The multicenter STROKE-VT trial, published in JACC: Clinical Electrophysiology, investigated differences in cerebrovascular events (CVE) between post-procedure use of DOACs or ASA in patients undergoing LVA radiofrequency ablation (LVA-RFA).
Dr. Dhanunjaya Lakkireddy of the Kansas City Heart Rhythm Institute and Research Foundation in Overland Park and colleagues randomized 246 patients (mean age, about 60; about 82% men) scheduled for LVA-RFA to DOACs or ASA. Baseline and ablation characteristics were mostly the same between the groups.
The primary endpoint was the incidence of stroke or transient ischemic attack, or MRI-detected asymptomatic cerebrovascular events (ACE) at 24 hours and 30 days follow-up.
The team found that post-procedure CVEs were lower in the DOAC arm (stroke, 0% vs. 6.5%, and TIA, 4.9% vs. 18%).
Further, the ASA group had higher MRI-detected ACE at 24 hours (23% vs. 12%) and 30 days (18% vs. 6.5%).
Rates of acute procedure-related complications and in-hospital mortality were similar between the groups.
After adjustment, compared to DOAC use, the odds ratio for a post-procedure CVE with aspirin was 12.6; for MRI-detected asymptomatic CVE at 24 hours, 2.15; and for an MRI-detected asymptomatic CVE at 30 days, 3.48.
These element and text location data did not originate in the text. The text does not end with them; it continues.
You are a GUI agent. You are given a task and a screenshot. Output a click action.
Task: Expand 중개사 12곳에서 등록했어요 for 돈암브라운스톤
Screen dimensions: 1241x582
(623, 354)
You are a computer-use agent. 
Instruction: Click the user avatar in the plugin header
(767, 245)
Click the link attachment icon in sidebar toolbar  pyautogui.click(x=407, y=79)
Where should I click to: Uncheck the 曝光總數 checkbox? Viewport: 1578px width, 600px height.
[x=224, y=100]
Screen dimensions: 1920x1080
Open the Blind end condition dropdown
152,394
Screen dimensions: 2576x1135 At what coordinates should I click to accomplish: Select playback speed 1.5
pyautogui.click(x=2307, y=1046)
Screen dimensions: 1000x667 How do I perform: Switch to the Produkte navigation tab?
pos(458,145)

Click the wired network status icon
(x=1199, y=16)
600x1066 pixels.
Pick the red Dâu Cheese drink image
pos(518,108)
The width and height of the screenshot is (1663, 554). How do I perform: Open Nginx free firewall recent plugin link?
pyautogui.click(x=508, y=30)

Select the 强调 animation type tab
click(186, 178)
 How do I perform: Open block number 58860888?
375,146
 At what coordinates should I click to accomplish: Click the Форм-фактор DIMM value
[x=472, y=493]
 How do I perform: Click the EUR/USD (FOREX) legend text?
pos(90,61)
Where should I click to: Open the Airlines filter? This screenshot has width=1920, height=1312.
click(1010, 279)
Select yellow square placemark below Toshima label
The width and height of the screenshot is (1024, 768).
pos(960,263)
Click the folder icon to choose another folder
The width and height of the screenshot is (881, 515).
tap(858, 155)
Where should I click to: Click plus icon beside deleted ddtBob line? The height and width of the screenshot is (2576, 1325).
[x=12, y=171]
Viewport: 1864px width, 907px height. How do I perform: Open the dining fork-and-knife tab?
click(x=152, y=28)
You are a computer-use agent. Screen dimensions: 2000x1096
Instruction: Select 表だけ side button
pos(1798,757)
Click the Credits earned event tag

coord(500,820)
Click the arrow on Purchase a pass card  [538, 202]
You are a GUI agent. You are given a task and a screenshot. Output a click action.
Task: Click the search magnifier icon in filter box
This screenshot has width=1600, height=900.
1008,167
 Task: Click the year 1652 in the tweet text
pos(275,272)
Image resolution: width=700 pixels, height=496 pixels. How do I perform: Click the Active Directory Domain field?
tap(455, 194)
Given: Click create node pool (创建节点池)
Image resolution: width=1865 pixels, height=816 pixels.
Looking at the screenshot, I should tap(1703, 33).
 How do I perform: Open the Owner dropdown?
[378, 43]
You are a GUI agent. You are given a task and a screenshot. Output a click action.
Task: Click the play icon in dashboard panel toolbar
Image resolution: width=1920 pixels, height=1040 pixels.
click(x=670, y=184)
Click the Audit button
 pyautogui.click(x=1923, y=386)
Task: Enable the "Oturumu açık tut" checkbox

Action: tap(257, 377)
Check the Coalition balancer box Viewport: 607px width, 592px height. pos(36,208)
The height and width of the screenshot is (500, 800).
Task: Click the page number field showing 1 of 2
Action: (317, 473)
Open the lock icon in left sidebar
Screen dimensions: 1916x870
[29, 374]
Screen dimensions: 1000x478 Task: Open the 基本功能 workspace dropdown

Dr. Usha Tedrow of Brigham and Women's Hospital in Boston, coauthor of a related editorial, told Reuters Health by email, "Despite important technological advances in catheter ablation, there have been relatively few randomized trials of therapies and no randomized trials of post-procedure anticoagulation."
"The most recent guidelines for management of anticoagulation after VT catheter ablation have been based on consensus opinion and observational trials dating back over a decade," she said. "Older studies predate the advent of DOACs (for this indication)."
"STROKE-VT is the first-ever piece of rigorous evidence for stroke-risk reduction after VT catheter ablation," she noted. "There are certainly some VT patients who cannot take DOACs for clinical reasons or in whom the ablation approach (epicardial access) may preclude the use of a DOAC post-procedure. However, I think (all) VT ablationists should ask themselves whether their patient is a candidate for DOAC after VT catheter ablation because of this evidence."
"I am confident that in the next iteration of VT catheter ablation guidelines, these results will appear prominently," she concluded.
Dr. Raffaele Corbisiero, Chair, Electrophysiology Services at Deborah Heart and Lung Center in Browns Mills, New Jersey, also commented on the study by email. "Although rare, a stroke can be a devastating complication for any patient, so minimizing that risk is always paramount."
"This study showed you could reduce the 24-hour and 30-day risks by almost half with OAC compared to aspirin," he said. "This is how we have been managing our ablation patients for some time at Deborah, barring any contraindication to OAC. I think it also demonstrates how aspirin continues to fall out of favor with many who perform ablation procedures on the arterial side post- intervention. This should be standard of care moving forward."
Dr. Lakkireddy did not respond to requests for a comment.